### What is required
From the records below, copy out each line that has the word "logo".

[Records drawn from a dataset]

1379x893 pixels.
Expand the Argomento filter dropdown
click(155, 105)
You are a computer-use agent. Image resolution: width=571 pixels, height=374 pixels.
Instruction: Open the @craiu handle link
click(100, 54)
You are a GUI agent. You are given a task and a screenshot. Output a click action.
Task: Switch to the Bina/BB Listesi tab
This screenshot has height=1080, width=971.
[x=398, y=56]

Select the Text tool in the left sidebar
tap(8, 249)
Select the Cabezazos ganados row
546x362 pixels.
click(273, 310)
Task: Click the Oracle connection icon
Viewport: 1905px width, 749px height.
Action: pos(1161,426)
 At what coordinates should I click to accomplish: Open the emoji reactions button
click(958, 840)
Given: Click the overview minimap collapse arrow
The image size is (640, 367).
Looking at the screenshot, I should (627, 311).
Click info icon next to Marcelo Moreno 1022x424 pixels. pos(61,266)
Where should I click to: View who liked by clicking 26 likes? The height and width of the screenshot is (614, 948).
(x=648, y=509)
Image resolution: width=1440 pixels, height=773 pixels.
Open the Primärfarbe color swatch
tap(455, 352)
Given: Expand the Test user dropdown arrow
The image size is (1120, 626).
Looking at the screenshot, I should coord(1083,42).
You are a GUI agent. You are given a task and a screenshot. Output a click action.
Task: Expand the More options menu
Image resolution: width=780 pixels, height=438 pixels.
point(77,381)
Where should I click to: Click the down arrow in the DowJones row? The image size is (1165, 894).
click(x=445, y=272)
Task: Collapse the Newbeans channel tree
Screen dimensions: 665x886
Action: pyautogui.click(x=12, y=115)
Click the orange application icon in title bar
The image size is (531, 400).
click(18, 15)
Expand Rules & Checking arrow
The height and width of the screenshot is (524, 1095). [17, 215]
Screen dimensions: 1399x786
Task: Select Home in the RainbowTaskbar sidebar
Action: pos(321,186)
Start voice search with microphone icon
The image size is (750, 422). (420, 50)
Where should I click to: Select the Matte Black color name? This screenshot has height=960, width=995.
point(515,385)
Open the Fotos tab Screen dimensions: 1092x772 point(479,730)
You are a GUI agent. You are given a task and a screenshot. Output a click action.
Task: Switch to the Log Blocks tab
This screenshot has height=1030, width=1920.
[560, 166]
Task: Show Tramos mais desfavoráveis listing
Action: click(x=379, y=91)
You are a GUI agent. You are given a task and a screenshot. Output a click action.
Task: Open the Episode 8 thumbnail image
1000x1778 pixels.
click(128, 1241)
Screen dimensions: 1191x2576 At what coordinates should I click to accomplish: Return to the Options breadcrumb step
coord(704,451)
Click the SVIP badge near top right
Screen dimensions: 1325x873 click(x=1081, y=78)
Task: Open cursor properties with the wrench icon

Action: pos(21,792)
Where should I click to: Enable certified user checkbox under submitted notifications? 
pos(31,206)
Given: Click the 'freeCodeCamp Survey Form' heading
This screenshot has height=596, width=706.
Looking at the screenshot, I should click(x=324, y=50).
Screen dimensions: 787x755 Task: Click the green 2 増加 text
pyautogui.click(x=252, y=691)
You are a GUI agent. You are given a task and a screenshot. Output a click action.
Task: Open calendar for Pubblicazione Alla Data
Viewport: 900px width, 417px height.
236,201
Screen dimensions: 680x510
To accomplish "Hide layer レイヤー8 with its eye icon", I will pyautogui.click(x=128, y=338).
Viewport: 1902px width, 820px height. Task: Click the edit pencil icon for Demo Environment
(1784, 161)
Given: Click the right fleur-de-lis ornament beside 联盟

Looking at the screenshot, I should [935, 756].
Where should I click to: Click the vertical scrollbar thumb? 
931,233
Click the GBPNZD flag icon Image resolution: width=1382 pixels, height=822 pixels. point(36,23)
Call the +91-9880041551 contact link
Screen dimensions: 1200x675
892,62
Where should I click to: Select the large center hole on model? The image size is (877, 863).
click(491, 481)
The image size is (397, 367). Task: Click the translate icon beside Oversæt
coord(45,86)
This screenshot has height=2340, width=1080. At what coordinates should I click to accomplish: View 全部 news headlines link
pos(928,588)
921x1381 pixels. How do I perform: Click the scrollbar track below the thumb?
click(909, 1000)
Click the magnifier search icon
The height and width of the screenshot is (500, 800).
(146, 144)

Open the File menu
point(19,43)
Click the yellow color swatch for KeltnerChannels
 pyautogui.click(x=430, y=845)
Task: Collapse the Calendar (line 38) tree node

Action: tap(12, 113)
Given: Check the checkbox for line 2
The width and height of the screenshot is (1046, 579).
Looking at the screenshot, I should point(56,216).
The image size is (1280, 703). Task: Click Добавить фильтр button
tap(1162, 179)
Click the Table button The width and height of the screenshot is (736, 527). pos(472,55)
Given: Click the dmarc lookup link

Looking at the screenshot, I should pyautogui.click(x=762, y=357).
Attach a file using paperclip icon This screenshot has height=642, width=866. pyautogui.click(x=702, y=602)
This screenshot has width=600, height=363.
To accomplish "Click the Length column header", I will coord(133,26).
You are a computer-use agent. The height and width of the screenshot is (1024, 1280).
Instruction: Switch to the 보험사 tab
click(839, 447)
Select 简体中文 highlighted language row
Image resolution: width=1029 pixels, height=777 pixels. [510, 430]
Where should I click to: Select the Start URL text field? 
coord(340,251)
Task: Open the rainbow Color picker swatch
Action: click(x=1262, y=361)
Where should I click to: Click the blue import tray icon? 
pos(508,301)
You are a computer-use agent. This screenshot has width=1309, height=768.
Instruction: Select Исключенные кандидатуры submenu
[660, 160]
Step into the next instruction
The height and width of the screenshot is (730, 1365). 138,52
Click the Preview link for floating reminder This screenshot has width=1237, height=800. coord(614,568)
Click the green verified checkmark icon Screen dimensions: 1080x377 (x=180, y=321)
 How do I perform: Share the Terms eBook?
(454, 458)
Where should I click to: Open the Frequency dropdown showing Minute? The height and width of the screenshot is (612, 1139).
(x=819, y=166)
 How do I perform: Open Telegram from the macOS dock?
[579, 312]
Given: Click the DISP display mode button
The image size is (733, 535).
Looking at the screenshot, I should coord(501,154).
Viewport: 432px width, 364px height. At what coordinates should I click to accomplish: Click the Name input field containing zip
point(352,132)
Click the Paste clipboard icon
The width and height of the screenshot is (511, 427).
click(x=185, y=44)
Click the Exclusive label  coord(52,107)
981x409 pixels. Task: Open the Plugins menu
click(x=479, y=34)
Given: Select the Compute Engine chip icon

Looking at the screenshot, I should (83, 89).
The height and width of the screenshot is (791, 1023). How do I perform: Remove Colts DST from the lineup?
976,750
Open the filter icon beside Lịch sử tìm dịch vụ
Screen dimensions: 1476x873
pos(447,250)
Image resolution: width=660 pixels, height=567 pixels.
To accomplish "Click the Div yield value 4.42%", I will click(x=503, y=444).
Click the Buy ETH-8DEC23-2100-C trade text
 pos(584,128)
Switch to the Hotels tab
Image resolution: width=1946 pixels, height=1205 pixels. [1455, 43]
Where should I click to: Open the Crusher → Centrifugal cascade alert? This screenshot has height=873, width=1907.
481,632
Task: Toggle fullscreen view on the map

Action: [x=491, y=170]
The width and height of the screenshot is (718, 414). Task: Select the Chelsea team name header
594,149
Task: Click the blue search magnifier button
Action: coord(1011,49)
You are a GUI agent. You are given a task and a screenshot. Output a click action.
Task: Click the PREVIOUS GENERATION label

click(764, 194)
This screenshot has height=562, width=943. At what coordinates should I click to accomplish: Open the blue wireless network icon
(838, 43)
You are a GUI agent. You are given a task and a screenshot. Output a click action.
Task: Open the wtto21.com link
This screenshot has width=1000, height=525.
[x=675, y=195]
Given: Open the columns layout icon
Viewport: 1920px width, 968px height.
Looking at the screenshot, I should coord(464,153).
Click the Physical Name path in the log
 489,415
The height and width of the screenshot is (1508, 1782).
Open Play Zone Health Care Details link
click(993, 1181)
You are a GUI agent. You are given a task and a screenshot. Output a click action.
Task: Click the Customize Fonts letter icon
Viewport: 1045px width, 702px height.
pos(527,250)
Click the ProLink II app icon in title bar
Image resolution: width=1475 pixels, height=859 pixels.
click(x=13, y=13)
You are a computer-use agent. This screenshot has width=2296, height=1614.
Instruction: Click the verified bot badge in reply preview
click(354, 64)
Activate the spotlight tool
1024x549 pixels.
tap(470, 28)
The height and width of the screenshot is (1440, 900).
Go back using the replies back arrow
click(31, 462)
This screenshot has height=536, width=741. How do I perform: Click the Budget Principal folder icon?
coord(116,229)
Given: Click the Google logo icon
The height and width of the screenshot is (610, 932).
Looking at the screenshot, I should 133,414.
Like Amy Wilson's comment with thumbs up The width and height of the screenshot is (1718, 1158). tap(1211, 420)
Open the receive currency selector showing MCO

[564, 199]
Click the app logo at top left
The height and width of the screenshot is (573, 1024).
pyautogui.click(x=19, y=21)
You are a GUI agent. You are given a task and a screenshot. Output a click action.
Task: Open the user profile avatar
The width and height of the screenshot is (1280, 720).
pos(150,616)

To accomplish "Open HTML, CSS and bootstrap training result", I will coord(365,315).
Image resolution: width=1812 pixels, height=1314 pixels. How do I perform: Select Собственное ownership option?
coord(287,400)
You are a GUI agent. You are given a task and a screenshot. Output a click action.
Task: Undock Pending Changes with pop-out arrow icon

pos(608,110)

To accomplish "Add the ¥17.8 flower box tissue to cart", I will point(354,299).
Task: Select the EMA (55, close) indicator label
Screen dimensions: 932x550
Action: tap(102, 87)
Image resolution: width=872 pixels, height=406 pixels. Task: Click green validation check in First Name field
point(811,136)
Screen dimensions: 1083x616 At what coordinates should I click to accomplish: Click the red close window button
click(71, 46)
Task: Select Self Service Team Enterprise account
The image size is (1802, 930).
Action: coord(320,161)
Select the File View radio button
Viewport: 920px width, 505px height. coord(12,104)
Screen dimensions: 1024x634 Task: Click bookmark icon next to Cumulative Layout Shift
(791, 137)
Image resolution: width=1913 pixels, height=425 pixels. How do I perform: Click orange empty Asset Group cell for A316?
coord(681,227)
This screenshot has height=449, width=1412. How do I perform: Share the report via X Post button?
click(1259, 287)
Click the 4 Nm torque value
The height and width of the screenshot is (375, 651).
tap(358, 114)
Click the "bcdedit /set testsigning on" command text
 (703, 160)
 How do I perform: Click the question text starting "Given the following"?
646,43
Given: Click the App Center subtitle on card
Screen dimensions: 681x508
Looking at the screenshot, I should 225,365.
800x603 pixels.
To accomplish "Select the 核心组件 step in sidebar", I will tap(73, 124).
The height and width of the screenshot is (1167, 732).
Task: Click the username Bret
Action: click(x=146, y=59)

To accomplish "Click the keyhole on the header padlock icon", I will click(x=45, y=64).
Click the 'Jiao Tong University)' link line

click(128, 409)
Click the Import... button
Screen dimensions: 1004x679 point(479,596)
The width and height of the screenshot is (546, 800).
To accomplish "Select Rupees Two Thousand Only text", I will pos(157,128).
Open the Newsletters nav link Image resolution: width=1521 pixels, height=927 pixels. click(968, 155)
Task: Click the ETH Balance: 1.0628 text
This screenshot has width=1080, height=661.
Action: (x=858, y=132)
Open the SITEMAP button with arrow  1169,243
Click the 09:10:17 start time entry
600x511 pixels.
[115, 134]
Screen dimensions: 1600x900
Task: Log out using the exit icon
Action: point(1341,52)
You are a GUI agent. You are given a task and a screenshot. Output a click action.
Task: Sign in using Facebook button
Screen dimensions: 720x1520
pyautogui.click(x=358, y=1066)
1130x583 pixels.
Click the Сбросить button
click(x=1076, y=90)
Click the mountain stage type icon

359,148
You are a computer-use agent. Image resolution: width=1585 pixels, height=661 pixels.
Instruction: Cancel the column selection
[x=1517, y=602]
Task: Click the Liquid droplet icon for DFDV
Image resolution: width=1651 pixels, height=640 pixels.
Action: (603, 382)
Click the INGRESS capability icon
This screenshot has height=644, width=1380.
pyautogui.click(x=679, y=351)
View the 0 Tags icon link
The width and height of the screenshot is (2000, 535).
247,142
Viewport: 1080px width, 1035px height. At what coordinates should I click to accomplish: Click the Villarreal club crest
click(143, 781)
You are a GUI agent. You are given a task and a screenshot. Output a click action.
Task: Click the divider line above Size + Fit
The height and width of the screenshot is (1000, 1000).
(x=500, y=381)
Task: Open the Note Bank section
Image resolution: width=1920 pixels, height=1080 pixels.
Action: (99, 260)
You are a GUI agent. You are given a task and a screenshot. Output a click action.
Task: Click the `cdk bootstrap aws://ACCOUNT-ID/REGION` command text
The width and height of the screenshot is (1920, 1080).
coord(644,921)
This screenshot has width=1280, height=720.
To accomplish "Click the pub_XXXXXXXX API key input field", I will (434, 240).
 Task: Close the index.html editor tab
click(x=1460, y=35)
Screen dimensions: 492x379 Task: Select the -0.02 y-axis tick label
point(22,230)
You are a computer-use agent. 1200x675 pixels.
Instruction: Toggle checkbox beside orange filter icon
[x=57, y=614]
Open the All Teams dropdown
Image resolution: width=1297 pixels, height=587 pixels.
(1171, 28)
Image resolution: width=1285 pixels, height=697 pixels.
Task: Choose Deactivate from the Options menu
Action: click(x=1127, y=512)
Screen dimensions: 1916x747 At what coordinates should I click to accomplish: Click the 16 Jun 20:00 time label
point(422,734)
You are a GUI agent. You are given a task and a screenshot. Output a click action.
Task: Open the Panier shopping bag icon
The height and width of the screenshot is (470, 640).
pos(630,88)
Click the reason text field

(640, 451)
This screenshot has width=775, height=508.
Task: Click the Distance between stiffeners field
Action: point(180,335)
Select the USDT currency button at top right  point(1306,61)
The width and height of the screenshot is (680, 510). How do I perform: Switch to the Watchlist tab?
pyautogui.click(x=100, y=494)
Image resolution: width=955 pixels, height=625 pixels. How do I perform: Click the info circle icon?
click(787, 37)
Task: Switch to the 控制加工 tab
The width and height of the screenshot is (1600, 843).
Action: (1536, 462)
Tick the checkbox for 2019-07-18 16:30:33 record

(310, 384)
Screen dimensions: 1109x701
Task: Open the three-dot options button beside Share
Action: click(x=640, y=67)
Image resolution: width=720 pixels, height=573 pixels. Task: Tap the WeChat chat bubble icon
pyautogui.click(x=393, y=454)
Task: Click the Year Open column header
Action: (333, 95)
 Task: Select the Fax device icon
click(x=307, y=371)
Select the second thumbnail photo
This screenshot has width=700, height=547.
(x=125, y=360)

### Answer space
Given: Click the Google logo icon
Click the app logo at top left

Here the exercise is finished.